• **WHAT TO DO**
Once the line with "Open the Ultimele 3 luni period selector" is found, write it out along with every line after it, exactly, up to the last line of the entries below. Exclude pictures.
Top of RECORD SET
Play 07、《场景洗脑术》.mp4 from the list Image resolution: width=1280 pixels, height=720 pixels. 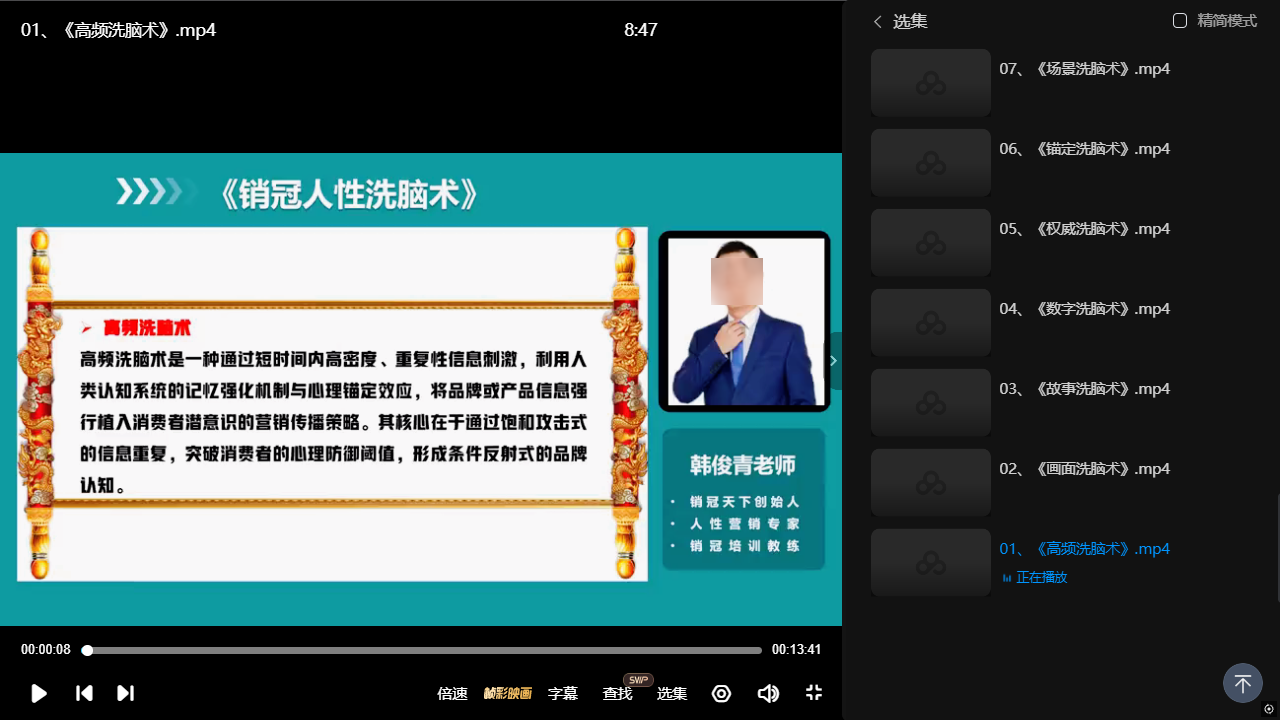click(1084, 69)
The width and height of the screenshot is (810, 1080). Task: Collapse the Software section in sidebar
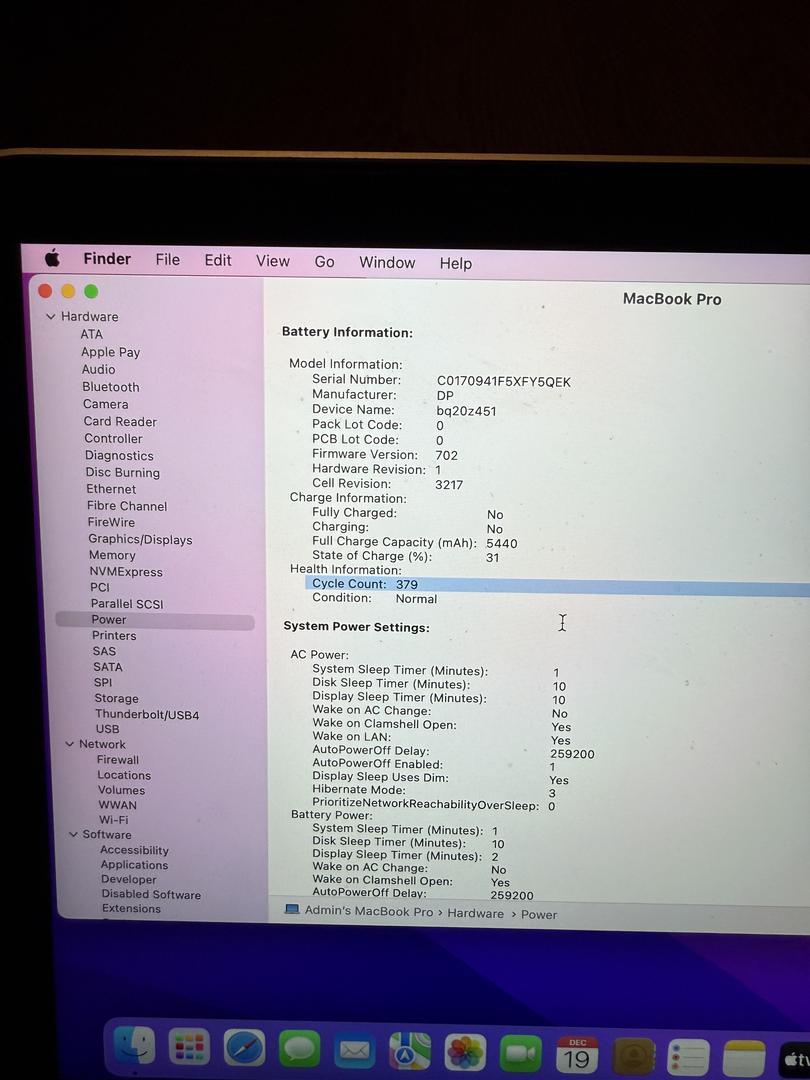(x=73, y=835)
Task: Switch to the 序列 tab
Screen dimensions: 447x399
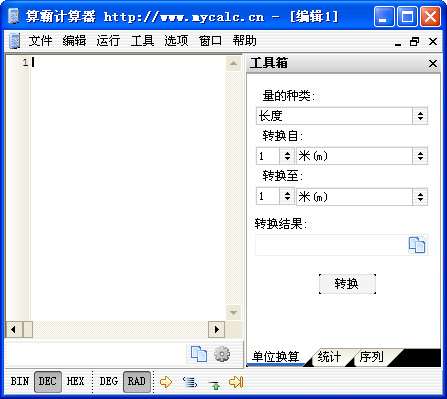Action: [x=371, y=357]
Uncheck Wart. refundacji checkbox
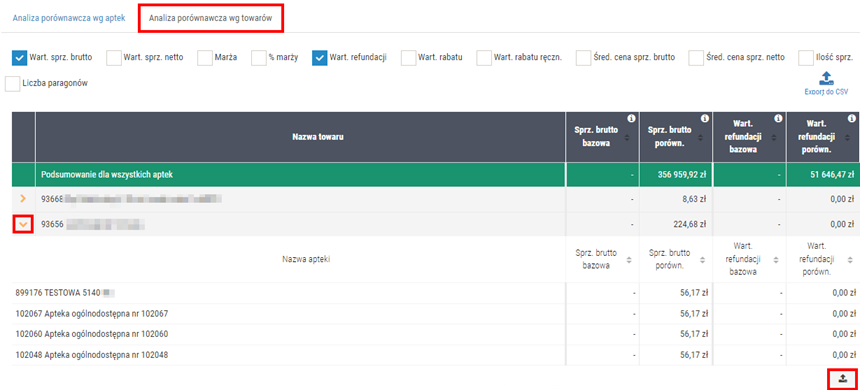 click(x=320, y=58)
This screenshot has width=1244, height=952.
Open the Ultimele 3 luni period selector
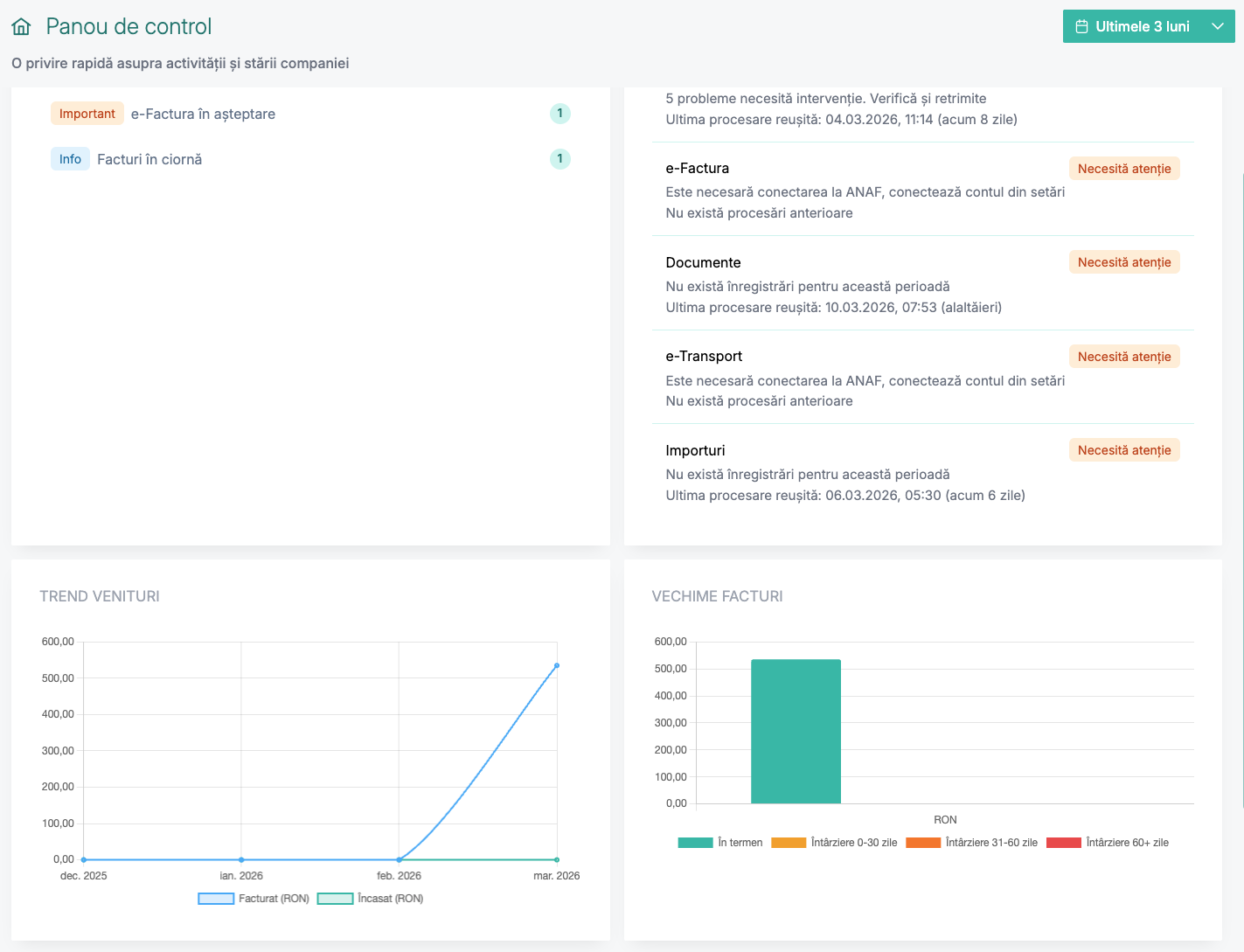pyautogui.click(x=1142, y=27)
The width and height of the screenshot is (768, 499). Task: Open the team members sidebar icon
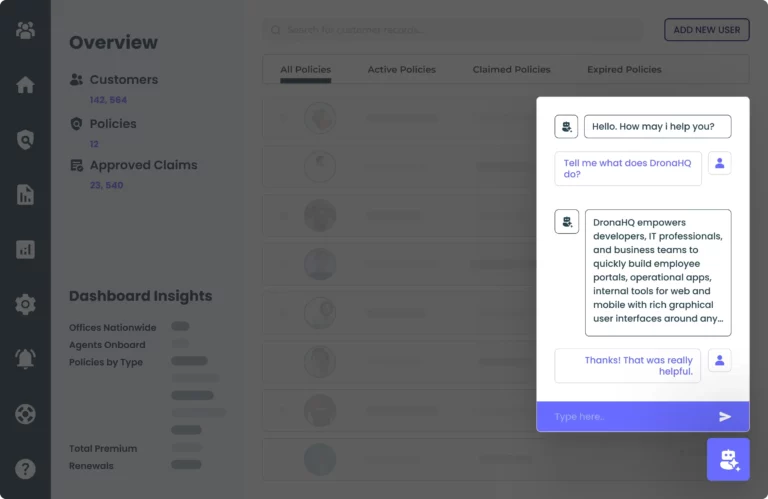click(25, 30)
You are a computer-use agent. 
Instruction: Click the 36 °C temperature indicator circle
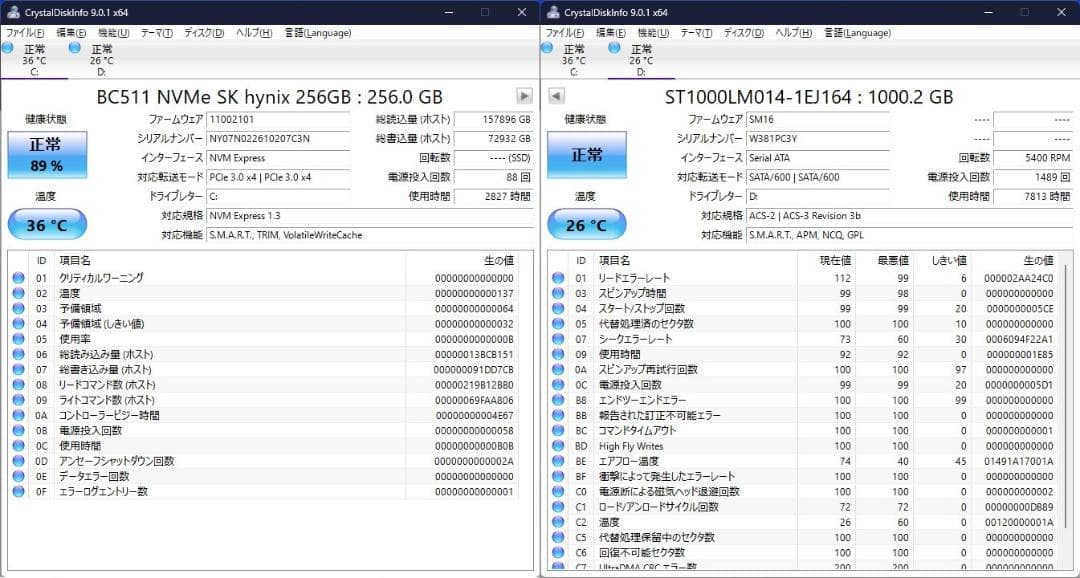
Bottom of RECORD SET
• **RESULT OF THE EXERCISE**
Open the Ultimele 3 luni period selector
pyautogui.click(x=1142, y=27)
The width and height of the screenshot is (768, 499). Task: Open the team members sidebar icon
click(25, 30)
You are a computer-use agent. 
Instruction: Click the 36 °C temperature indicator circle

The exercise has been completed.